I'm hoping they get the fluorescent 3D plastic face panels in again this year. I bought a few last year with the intention of painting them fluorescent colors. By the time I realized they were already blacklight ready, they had sold out.


----------



## RedSonja (Sep 18, 2004)

This is always one of my fave places to get small H-ween stuff. Last year at my store they had stuff 50% off, around September, I think. Hope they do it again this year. Can't wait!!


----------



## Screaming Demons (Sep 15, 2008)

I forgot about that. Mine had a buy one, get one free sale for a long time. It's a great store. They always have some unique things, and much of it can be modified into something even better.


----------



## HallowweenKat (Sep 29, 2010)

Garden pots, tools, & such were posted 3/99 cents clearance at one of the stores I stopped at. That includes the black plastic sections of fencing that can be used for graveyard fencing. Had some nice 1/2" wood garden stakes 4 per package. Wire wrapped in green pvc, probably would be OK to use for prop building. Green stretch tape, etc.
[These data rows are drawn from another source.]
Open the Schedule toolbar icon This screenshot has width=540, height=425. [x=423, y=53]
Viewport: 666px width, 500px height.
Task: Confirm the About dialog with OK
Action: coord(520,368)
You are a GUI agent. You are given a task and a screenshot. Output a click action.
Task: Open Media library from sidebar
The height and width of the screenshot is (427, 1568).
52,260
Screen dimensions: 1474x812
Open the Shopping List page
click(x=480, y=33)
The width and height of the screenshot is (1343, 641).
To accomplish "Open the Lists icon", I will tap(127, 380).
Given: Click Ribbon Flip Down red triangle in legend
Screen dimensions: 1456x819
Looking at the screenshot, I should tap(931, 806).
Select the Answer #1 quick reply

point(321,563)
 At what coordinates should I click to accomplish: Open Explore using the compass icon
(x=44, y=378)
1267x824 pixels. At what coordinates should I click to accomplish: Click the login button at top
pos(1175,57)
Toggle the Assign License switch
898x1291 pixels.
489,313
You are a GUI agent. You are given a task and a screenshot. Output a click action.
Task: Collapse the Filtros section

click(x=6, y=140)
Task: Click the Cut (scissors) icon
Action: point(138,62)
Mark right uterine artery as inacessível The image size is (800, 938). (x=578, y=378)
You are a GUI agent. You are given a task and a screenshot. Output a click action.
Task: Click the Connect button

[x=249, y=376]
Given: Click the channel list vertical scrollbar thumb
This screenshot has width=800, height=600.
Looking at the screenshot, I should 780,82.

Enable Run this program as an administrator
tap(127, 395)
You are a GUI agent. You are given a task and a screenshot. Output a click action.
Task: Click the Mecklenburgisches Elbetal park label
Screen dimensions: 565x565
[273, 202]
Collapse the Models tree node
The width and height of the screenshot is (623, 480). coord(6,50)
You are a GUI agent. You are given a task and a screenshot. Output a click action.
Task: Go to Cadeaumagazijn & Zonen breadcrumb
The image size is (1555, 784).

Bet you crafty people could find all kinds of uses for these things.


----------



## corby (May 11, 2014)

Stopped by the closest 99 cent store today, hoping to see an end cap of last years stuff, but I was shocked to see 3 aisles of Halloween and 1 aisle of Fall/Harvest/Thanksgiving up and several boxes on a cart waiting to be unpacked. YEAH!! I didn't take my phone into the store, so no pics, but there was new 2016 items along with the usual Halloween goodies.

Now, if the Dollar Tree store down the street would get their stuff out, I'd be one happy halloween camper.


----------



## printersdevil (Sep 7, 2009)

I love this store. I have had to drive about an hour to one.


----------



## Ghost of Spookie (Sep 28, 2008)

Oh cool! My store always sets up after others further east of me so I generally wait until I get the heads up from you guys before making the trip in. Really glad to hear that there is stuff marked Halloween 2016. After they had their big blow out at the end of last halloween I was afraid they might be selling all their halloween and not carrying it any more. Silly me! Can't wait to see the first photos.


----------



## -V- (Nov 6, 2008)

Went to 99C Only and found some Halloween merchandise--not much is out where I was yet . Some of those large skeleton hands, those skeleton arms with attached chains, light strands, blacklight incandescent bulbs, solar JOL stakes, battery operated window candles. Of course, I'm always happy to see any of it hit the shelves. 

They do have the large plastic crows again this year, but they're different. Bigger, less detailed, some profile changes. I like the new ones better because they're bigger. SIze matters! I don't want a puny crow. I suppose it's now more raven-like than crow, for the bird watchers out there. Same manufacturer as last year's crow. They had the snakes and the rats as well--the large rats and the smaller rats, in black and in gray. I like the gray rats better, easier to see in low lighting. I want to say the snakes look a little smaller to me than the ones from last year, but I can't be sure. There's some new mugs too. 

They had those half-owls too--the ones that are just the front of the owl. Definitely smaller than last year's version but can't complain at 99c a piece. 

They need to make a black cat version of these plastic creatures--not the kitten like last year, but an angry-looking arched-back classic Halloween cat. I'd settle for a façade-only version like the owl, much easier to store. No kittens spotted yet this year. 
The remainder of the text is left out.